The Panama, Chan, Tony Chan, director. The Panama (1996) is a documentary film chronicling the Chan family of Victoria, B.C. One of the oldest Chinese families in Victoria, they owned and operated several restaurants, ending with the Panama Cafe on Government Street from around 1930 until 1967. Chan Dun, at the age of seventeen, landed in Victoria in the 1893, and his family of eight sons and four daughters lived & worked at the Panama Cafe, a western-style eatery catering to the working class of the city. It survived the depression and the war years (even when several sons left for military service). But in the 1960s when fast-food competition in the city became too great, they closed their doors. The film includes many rare black and white photos of early Victoria. [4]
Return Home, Michele Wong, director. A first-generation Chinese-Canadian filmmaker, Michelle Wong, visits her aged grandparents in St. Paul, Alberta, journeying with them into the past to document their lives.

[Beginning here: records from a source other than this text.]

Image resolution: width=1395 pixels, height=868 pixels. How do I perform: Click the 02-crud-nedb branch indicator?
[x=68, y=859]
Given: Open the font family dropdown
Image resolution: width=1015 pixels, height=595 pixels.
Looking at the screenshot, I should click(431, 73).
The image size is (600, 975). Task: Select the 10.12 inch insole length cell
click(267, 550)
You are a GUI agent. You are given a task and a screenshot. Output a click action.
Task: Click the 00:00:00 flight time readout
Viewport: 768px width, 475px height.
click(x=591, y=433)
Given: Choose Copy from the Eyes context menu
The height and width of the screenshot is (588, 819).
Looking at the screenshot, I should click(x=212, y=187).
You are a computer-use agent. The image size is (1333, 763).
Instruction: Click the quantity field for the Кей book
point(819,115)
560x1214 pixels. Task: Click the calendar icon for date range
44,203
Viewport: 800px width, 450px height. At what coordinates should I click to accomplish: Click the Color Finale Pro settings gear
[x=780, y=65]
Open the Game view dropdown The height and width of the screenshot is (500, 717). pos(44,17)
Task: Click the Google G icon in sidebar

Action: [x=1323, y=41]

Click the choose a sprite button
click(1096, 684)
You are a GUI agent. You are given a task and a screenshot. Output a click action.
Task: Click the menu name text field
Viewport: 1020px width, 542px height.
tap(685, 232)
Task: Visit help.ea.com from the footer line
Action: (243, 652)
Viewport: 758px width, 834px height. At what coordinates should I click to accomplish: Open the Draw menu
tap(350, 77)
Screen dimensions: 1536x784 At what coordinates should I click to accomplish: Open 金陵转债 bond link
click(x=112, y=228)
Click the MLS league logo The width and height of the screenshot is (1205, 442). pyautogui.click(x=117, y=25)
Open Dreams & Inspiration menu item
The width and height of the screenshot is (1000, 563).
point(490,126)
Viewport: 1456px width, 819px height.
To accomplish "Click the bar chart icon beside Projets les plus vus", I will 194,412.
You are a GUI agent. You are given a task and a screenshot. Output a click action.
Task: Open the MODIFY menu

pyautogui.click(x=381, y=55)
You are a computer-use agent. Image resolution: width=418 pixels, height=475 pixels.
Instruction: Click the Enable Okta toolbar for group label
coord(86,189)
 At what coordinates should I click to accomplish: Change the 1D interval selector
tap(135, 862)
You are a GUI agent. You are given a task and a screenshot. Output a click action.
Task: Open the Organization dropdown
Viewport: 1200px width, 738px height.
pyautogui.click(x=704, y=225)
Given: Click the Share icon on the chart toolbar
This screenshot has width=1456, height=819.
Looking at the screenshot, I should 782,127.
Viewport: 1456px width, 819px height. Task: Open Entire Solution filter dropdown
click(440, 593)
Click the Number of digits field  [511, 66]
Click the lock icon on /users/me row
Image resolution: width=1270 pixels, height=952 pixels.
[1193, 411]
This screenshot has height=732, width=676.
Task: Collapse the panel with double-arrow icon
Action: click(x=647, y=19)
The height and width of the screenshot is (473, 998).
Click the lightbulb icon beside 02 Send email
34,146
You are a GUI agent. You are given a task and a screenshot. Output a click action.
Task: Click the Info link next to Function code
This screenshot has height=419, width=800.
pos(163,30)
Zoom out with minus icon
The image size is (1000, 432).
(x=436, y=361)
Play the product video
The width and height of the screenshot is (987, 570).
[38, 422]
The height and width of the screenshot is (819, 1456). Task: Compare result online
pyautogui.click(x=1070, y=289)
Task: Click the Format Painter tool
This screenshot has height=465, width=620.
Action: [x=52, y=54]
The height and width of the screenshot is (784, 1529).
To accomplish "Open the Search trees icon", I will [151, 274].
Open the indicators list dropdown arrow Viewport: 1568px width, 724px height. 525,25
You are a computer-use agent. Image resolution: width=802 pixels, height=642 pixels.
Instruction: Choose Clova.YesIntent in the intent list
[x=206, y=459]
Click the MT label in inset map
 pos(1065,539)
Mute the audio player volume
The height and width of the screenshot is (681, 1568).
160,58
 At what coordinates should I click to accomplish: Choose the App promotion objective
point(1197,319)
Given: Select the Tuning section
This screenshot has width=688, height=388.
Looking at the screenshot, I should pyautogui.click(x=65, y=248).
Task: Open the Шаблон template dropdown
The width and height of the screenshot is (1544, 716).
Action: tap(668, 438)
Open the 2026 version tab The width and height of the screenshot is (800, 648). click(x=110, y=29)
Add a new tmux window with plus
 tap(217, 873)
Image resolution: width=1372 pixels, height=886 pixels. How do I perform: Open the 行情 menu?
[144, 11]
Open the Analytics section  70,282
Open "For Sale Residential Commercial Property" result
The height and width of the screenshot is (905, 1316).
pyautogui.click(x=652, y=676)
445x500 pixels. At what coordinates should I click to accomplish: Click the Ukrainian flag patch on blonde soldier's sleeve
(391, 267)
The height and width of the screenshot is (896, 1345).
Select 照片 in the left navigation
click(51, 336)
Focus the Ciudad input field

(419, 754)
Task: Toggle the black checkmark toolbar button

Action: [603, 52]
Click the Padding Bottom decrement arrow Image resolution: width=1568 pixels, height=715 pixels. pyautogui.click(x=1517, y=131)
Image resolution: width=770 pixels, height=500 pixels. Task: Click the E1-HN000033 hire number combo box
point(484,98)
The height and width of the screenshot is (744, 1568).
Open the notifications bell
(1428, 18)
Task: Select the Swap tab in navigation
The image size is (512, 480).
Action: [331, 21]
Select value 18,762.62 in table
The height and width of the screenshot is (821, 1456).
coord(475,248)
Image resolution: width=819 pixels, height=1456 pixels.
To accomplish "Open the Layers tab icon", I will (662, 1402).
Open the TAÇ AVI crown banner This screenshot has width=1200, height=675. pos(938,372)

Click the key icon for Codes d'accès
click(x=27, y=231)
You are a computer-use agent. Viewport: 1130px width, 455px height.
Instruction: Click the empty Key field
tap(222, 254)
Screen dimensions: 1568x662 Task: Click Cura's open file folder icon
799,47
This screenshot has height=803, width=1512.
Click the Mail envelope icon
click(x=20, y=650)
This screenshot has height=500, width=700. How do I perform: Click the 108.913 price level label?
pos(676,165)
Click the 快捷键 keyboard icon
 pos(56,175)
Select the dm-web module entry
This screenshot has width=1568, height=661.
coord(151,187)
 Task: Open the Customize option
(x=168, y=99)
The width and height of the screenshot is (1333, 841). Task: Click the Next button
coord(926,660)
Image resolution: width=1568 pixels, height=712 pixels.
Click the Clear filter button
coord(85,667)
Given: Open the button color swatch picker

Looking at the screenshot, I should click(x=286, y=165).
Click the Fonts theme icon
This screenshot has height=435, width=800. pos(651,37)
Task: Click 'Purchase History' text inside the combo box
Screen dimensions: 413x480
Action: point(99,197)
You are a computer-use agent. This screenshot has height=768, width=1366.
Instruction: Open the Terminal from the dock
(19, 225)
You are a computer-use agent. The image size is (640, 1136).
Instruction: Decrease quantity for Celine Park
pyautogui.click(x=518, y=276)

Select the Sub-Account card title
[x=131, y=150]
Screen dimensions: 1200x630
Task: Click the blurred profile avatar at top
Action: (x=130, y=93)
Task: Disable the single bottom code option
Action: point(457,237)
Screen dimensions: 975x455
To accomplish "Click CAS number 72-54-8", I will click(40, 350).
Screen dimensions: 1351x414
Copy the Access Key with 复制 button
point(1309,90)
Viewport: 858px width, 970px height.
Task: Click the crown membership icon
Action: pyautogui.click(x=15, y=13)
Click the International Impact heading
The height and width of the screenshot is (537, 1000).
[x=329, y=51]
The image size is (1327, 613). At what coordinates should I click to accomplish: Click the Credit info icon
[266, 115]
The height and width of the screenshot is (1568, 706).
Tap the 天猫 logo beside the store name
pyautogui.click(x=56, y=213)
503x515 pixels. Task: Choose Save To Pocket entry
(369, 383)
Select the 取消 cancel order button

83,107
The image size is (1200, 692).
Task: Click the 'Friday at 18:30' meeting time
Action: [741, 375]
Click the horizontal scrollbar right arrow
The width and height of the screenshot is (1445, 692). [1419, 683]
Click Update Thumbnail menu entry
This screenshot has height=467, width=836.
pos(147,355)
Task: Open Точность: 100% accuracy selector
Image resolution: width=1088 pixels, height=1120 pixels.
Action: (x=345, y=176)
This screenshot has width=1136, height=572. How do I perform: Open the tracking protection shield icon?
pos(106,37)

Under the Willow Tree: Pioneer Chinese Women in Canada, Dora Nipp, director. Recollections of seven Chinese women who grew up in Canada in the first half of the 20th century.
Wayson Choy: Unfolding the Butterfly (Secrets & Memories), Glassbourg, Michael, director. A documentary about the life of writer and activist Wayson Choy. Choy recalls his childhood in Vancouver's Chinatown and reads from his autobiography Paper Shadows and novel, The Jade Peony.